• TASK GOAL: The records sit below this line. Repeat all of them exactly.

• EXTRACTED INFORMATION:
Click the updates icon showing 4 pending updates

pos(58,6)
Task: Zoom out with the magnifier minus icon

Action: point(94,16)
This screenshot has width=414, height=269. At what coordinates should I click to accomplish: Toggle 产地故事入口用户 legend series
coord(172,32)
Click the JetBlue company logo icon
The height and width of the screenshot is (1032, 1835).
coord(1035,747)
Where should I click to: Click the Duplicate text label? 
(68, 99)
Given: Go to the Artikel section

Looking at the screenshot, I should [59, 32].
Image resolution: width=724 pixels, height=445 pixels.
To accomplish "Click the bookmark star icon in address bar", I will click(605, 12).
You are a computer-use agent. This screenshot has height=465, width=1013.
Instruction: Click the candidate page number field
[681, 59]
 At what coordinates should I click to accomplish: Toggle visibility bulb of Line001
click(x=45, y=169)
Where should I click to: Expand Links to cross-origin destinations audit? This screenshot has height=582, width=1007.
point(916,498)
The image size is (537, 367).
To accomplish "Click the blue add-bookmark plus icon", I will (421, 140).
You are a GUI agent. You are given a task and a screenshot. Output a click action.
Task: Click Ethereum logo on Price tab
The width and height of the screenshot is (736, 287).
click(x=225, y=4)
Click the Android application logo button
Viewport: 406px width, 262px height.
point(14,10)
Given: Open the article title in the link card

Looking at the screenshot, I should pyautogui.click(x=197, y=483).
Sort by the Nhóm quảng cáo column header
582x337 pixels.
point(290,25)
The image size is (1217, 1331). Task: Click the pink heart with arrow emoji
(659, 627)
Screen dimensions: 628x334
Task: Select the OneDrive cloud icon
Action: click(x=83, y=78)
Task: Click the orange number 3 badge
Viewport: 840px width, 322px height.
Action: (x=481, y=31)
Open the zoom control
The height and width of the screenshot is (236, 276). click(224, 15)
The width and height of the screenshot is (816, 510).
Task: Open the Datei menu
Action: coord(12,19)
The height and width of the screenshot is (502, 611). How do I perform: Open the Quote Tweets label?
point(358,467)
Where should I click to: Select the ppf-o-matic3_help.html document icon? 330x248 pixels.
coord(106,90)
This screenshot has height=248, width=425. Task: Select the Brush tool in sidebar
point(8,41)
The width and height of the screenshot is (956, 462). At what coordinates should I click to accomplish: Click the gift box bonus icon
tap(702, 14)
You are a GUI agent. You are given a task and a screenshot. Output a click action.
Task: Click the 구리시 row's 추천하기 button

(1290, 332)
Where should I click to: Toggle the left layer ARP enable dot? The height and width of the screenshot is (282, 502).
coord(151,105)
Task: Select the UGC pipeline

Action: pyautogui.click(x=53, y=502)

• FINISHED EXERCISE:
Click the updates icon showing 4 pending updates

pos(58,6)
Task: Zoom out with the magnifier minus icon

Action: point(94,16)
This screenshot has width=414, height=269. At what coordinates should I click to accomplish: Toggle 产地故事入口用户 legend series
coord(172,32)
Click the JetBlue company logo icon
The height and width of the screenshot is (1032, 1835).
coord(1035,747)
Where should I click to: Click the Duplicate text label? 
(68, 99)
Given: Go to the Artikel section

Looking at the screenshot, I should [59, 32].
Image resolution: width=724 pixels, height=445 pixels.
To accomplish "Click the bookmark star icon in address bar", I will click(605, 12).
You are a computer-use agent. This screenshot has height=465, width=1013.
Instruction: Click the candidate page number field
[681, 59]
 At what coordinates should I click to accomplish: Toggle visibility bulb of Line001
click(x=45, y=169)
Where should I click to: Expand Links to cross-origin destinations audit? This screenshot has height=582, width=1007.
point(916,498)
The image size is (537, 367).
To accomplish "Click the blue add-bookmark plus icon", I will (421, 140).
You are a GUI agent. You are given a task and a screenshot. Output a click action.
Task: Click Ethereum logo on Price tab
The width and height of the screenshot is (736, 287).
click(x=225, y=4)
Click the Android application logo button
Viewport: 406px width, 262px height.
point(14,10)
Given: Open the article title in the link card

Looking at the screenshot, I should pyautogui.click(x=197, y=483).
Sort by the Nhóm quảng cáo column header
582x337 pixels.
point(290,25)
The image size is (1217, 1331). Task: Click the pink heart with arrow emoji
(659, 627)
Screen dimensions: 628x334
Task: Select the OneDrive cloud icon
Action: click(x=83, y=78)
Task: Click the orange number 3 badge
Viewport: 840px width, 322px height.
Action: (x=481, y=31)
Open the zoom control
The height and width of the screenshot is (236, 276). click(224, 15)
The width and height of the screenshot is (816, 510).
Task: Open the Datei menu
Action: coord(12,19)
The height and width of the screenshot is (502, 611). How do I perform: Open the Quote Tweets label?
point(358,467)
Where should I click to: Select the ppf-o-matic3_help.html document icon? 330x248 pixels.
coord(106,90)
This screenshot has height=248, width=425. Task: Select the Brush tool in sidebar
point(8,41)
The width and height of the screenshot is (956, 462). At what coordinates should I click to accomplish: Click the gift box bonus icon
tap(702, 14)
You are a GUI agent. You are given a task and a screenshot. Output a click action.
Task: Click the 구리시 row's 추천하기 button

(1290, 332)
Where should I click to: Toggle the left layer ARP enable dot? The height and width of the screenshot is (282, 502).
coord(151,105)
Task: Select the UGC pipeline

Action: pyautogui.click(x=53, y=502)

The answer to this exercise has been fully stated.